The computing system 800 also includes at least one communication interface 815 coupled to bus 801. The communication interface 815 provides a two-way data communication coupling to a network link (not shown). The communication interface 815 sends and receives electrical, electromagnetic, or optical signals that carry digital data streams representing various types of information. Further, the communication interface 815 can include peripheral interface devices, such as a Universal Serial Bus (USB) interface, a PCMCIA (Personal Computer Memory Card International Association) interface, etc.
The processor 803 may execute the transmitted code while being received and/or store the code in the storage device 809, or other non-volatile storage for later execution. In this manner, the computing system 800 may obtain application code in the form of a carrier wave.

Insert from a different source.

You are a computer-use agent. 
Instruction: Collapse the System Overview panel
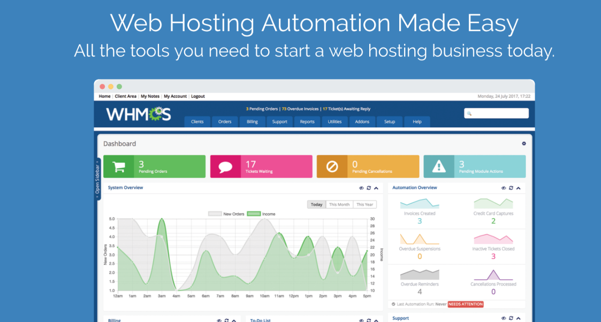376,188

The term “computer-readable medium” as used herein refers to any medium that participates in providing instructions to the processor 803 for execution. Such a medium may take many forms, including but not limited to non-volatile media, volatile media, and transmission media. Non-volatile media include, for example, optical or magnetic disks, such as the storage device 809. Volatile media include dynamic memory, such as main memory 805. Transmission media include coaxial cables, copper wire and fiber optics, including the wires that comprise the bus 801. Transmission media can also take the form of acoustic, optical, or electromagnetic waves, such as those generated during radio frequency (RF) and infrared (IR) data communications. Common forms of computer-readable media include, for example, a floppy disk, a flexible disk, hard disk, magnetic tape, any other magnetic medium, a CD-ROM, CDRW, DVD, any other optical medium, punch cards, paper tape, optical mark sheets, any other physical medium with patterns of holes or other optically recognizable indicia, a RAM, a PROM, and EPROM, a FLASH-EPROM, any other memory chip or cartridge, a carrier wave, or any other medium from which a computer can read.

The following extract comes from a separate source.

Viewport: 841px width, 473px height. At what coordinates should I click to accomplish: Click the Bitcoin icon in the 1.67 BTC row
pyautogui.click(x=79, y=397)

Various forms of computer-readable media may be involved in providing instructions to a processor for execution. For example, the instructions for carrying out at least part of the invention may initially be borne on a magnetic disk of a remote computer. In such a scenario, the remote computer loads the instructions into main memory and sends the instructions over a telephone line using a modem. A modem of a local system receives the data on the telephone line and uses an infrared transmitter to convert the data to an infrared signal and transmit the infrared signal to a portable computing device, such as a personal digital assistant (PDA) or a laptop. An infrared detector on the portable computing device receives the information and instructions borne by the infrared signal and places the data on a bus. The bus conveys the data to main memory, from which a processor retrieves and executes the instructions. The instructions received by main memory can optionally be stored on storage device either before or after execution by processor.
A radio network 900 includes mobile stations 901 (e.g., handsets, terminals, stations, units, devices, or any type of interface to the user (such as “wearable” circuitry, etc.)) in communication with a Base Station Subsystem (BSS) 903. According to one embodiment of the invention, the radio network supports Third Generation (3G) services as defined by the International Telecommunications Union (ITU) for International Mobile Telecommunications 2000 (IMT-2000).

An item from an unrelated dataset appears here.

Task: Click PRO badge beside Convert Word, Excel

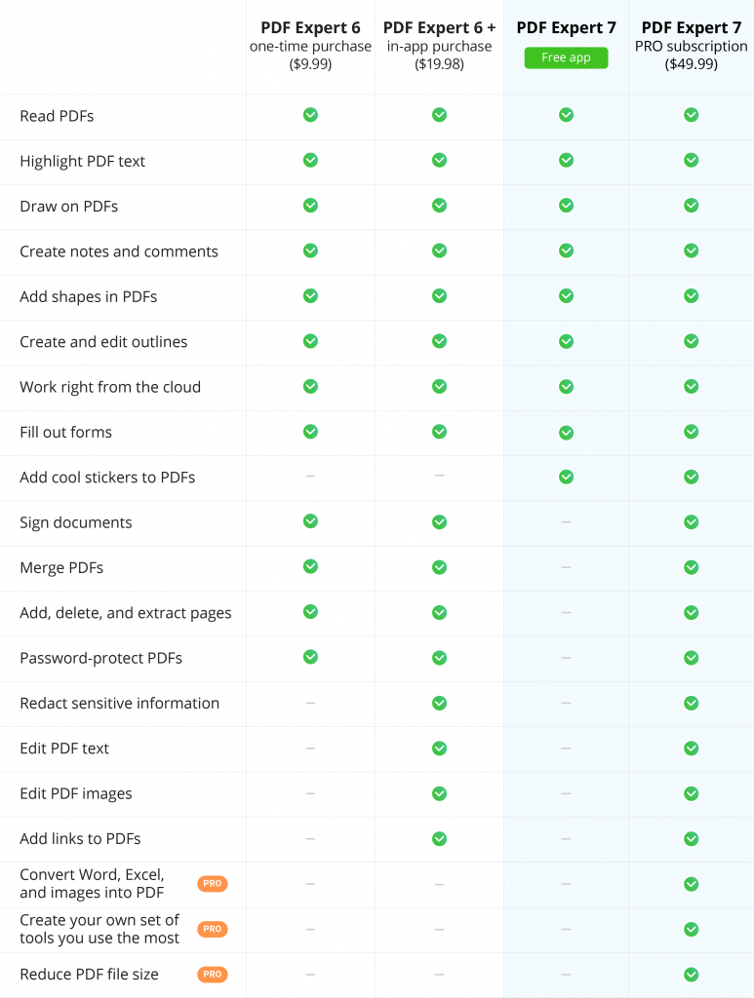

In this example, the BSS 903 includes a Base Transceiver Station (BTS) 905 and Base Station Controller (BSC) 907. Although a single BTS is shown, it is recognized that multiple BTSs are typically connected to the BSC through, for example, point-to-point links. Each BSS 903 is linked to a Packet Data Serving Node (PDSN) 909 through a transmission control entity, or a Packet Control Function (PCF) 911. Since the PDSN 909 serves as a gateway to external networks, e.g., the Internet 913 or other private consumer networks 915, the PDSN 909 can include an Access, Authorization and Accounting system (AAA) 917 to securely determine the identity and privileges of a user and to track each user's activities. The network 915 comprises a Network Management System (NMS) 931 linked to one or more databases 933 that are accessed through a Home Agent (HA) 935 secured by a Home AAA 937.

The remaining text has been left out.